Una volta le relazioni industriali italiane erano torinocentriche, pur in presenza di scuole sindacali diverse tra loro (i lombardi erano pragmatici rispetto ai piemontesi e i chimici non volevano essere accomunati ai metalmeccanici), ciò che accadeva a Mirafiori alla fine faceva testo. Oggi non è più così, la contrattazione aziendale che sta fiorendo, pure in periodo di vacche magre, è per sua natura policentrica. Molte innovazioni, vedi il welfare aziendale, vengono addirittura dal Nordest, terra tradizionalmente poco fertile per il sindacalismo confederale. Lentamente in fabbrica si va affermando un’idea di collaborazione e la Grande crisi non ha allontanato imprenditori e operai, anzi li ha avvicinati. Il documento comune per la crescita che ieri Confindustria e Cgil-Cisl-Uil hanno reso noto ne è la dimostrazione. Rimane però il macigno delle relazioni industriali anomale in Fiat dove la battaglia sindacale, pur vinta da Cisl e Uil con il voto determinante dei lavoratori, ha lasciato conflitti aperti e nodi irrisolti.
Per questo motivo è giusto, nel momento in cui si accetta la sentenza della Consulta — comportamento in Italia, come sappiamo, non scontato — fissare un obiettivo di sistema, un traguardo comune. Quest’obiettivo si chiama legge sulla rappresentanza e la Fiat lo fa proprio chiedendolo a gran voce. Di una nuova normativa c’è bisogno per evitare se non altro il riprodursi di asimmetrie. Prendiamo, ad esempio, la situazione che si apre proprio negli stabilimenti del gruppo torinese e che presenta un aspetto paradossale. I sindacati che hanno coraggiosamente sottoscritto l’accordo con Sergio Marchionne hanno anche preso impegni e accettato sanzioni. La Fiom ritorna in fabbrica e invece ha le mani libere non avendo firmato niente. È chiaro che questa asimmetria sul breve può essere accettata e gestita, nel medio termine però è difficile che possa tenere.

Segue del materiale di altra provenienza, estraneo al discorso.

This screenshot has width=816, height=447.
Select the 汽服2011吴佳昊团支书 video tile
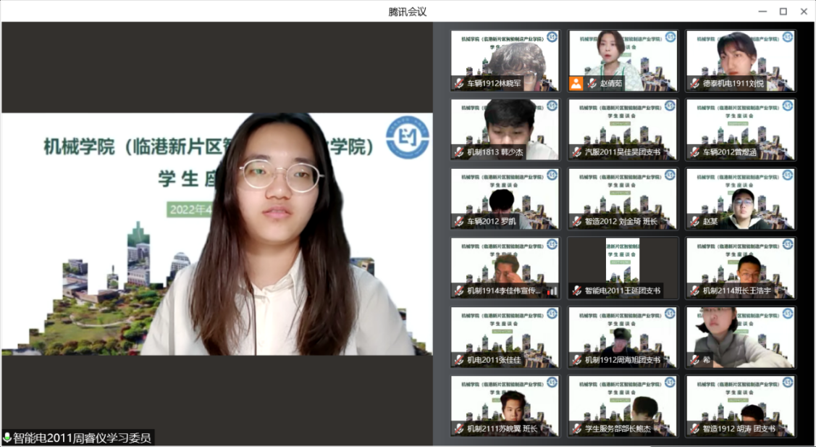(x=623, y=129)

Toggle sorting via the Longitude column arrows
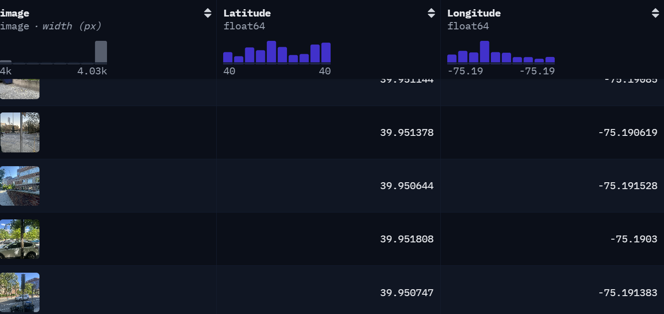[655, 13]
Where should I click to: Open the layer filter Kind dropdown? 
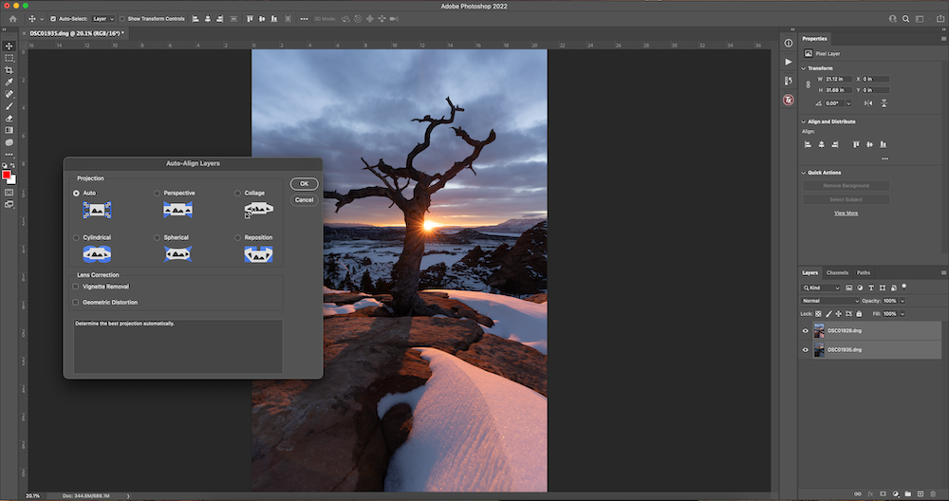point(822,288)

Non bisogna dimenticare poi che l’idea di arrivare a una legge sulla rappresentanza è stata fatta propria sia dalla Confindustria sia dai sindacati confederali che hanno sottoscritto lo scorso 31 maggio un dettagliato protocollo di intesa. A questo punto ci sono tutte le condizioni perché il governo raccolga il meglio dei vari disegni di legge giacenti in Parlamento e che in molti punti ricalcano le linee guida dell’accordo tra le parti sociali. L’esecutivo potrebbe operarne una sintesi e portarla all’esame delle Camere per una rapida approvazione. In questo modo non si produrrebbe solo un’importante innovazione legislativa ma si darebbe alla Cgil l’opportunità di arrivare a un chiarimento definitivo con la Fiom. La legge, infatti, non deve servire solo a fotografare la forza della rappresentanza in azienda, deve sancire anche una crescita di responsabilità. Il voto dei lavoratori, laddove sia necessario, non può più essere considerato accessorio e di conseguenza un accordo verificato dal consenso della maggioranza dovrà essere impegnativo per tutti. Ci sarà così sempre meno spazio per i cavalieri solitari del conflitto.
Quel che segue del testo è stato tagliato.